Diferente da geada comum, que forma uma camada de cristais de gelo visível sobre as plantas, a geada negra ocorre sob condições de frio intenso e ar extremamente seco
Há exatos 50 anos, em 18 de julho de 1975, o Paraná enfrentava um dos episódios mais trágicos da sua história agrícola: a geada negra. O fenômeno, silencioso e devastador, transformou para sempre a paisagem rural do estado e a vida de milhares de produtores. Naquele amanhecer gelado, o café, que até então era a principal cultura paranaense, foi dizimado em questão de horas.

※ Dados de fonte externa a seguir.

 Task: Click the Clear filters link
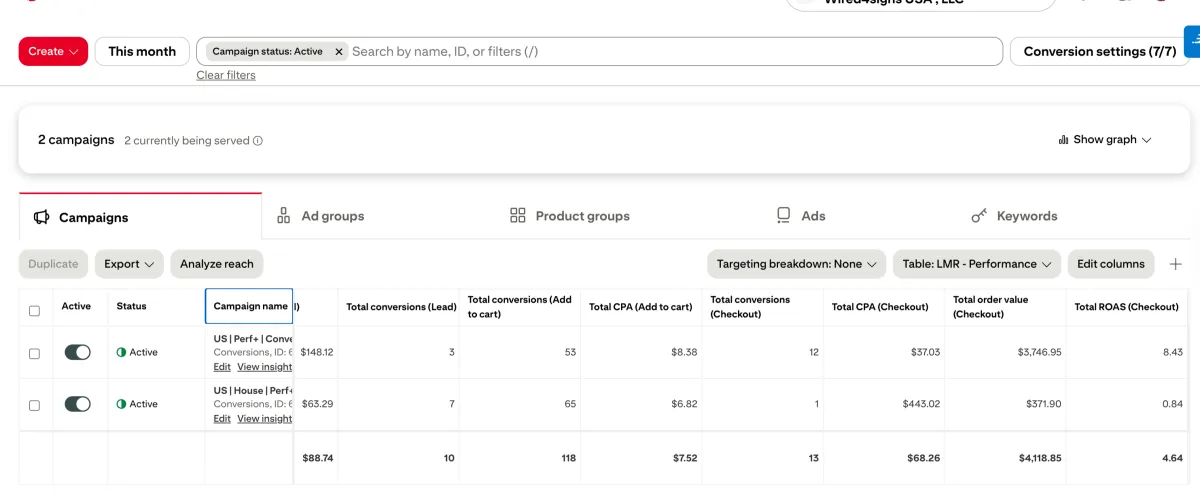coord(225,75)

Diferente da geada comum, que forma uma camada de cristais de gelo visível sobre as plantas, a geada negra ocorre sob condições de frio intenso e ar extremamente seco. Nesse ambiente, os tecidos vegetais são queimados internamente, sem deixar marcas externas aparentes. O resultado é a necrose das plantas, que escurecem e morrem rapidamente, como se tivessem sido queimadas pelo fogo.
Em 1975, estima-se que mais de 400 mil hectares de cafezais foram destruídos em várias regiões do Paraná, especialmente no norte do estado. Muitas famílias perderam suas fontes de renda e tiveram que abandonar a atividade. Algumas migraram para outras culturas, como soja e milho, enquanto outras deixaram o campo definitivamente e migraram para grandes centros em busca de emprego.

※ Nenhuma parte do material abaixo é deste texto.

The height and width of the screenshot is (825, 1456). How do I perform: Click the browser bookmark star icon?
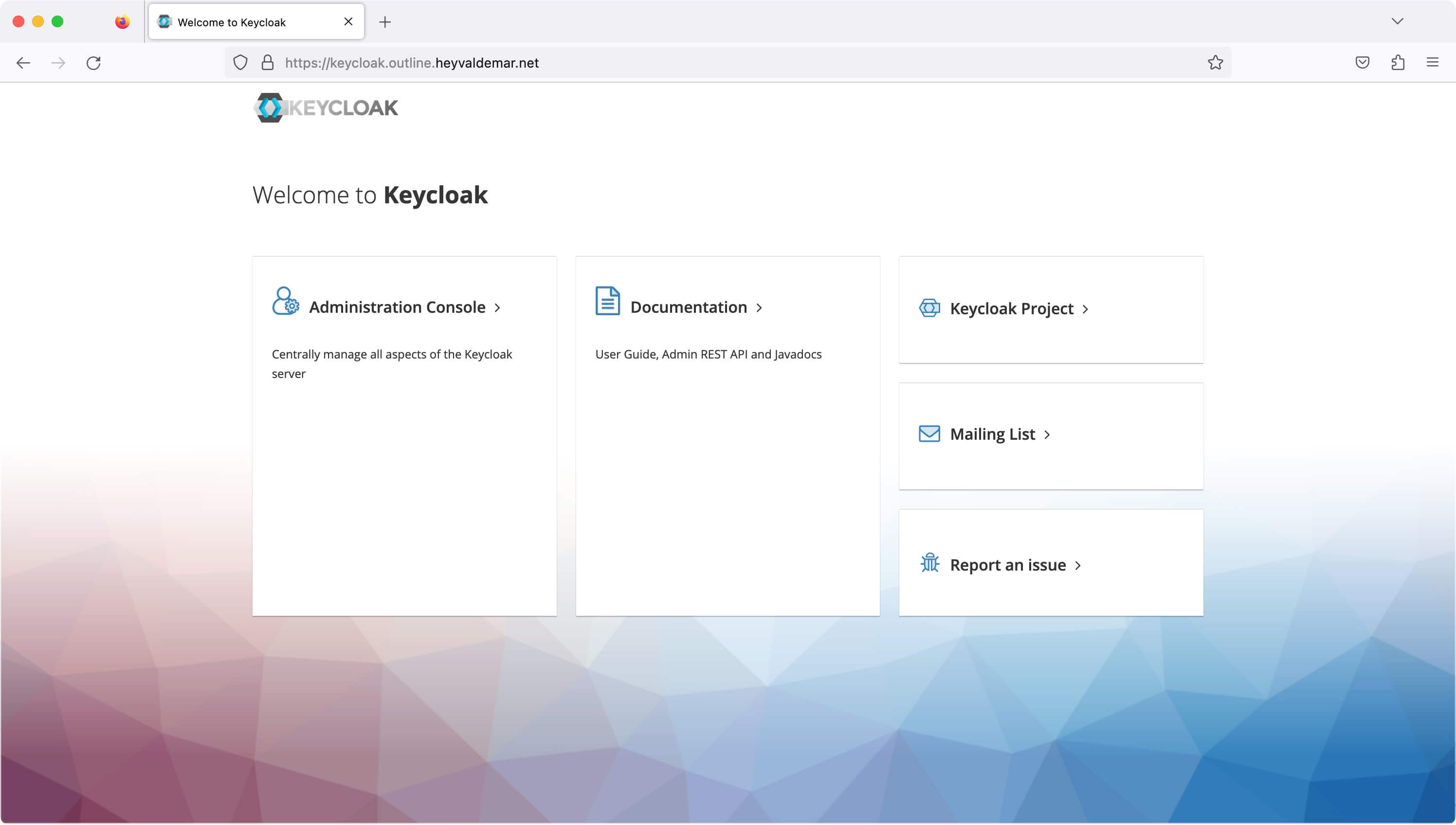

A geada negra de 1975 é considerada um divisor de águas na agricultura paranaense. Ela forçou uma reestruturação produtiva e acelerou a mecanização das lavouras. Também despertou a necessidade de políticas públicas voltadas ao seguro agrícola e ao apoio em situações de calamidade climática.
Mesmo meio século depois, o impacto daquela madrugada ainda é lembrado por quem viveu o drama de ver lavouras inteiras desaparecerem de um dia para o outro. Técnicos e pesquisadores tratam o episódio como um alerta permanente sobre os riscos climáticos que ameaçam a produção de alimentos no Brasil.
A data de 18 de julho tornou-se um marco para o setor agrícola. Em 2025, além de lembrar os prejuízos daquele ano, a ocasião serve para refletir sobre os avanços tecnológicos, o papel da ciência no monitoramento climático e a importância da preparação do campo diante de eventos extremos. A geada negra de 1975 continua viva na memória rural como uma ferida aberta — e como um aprendizado que jamais deve ser esquecido.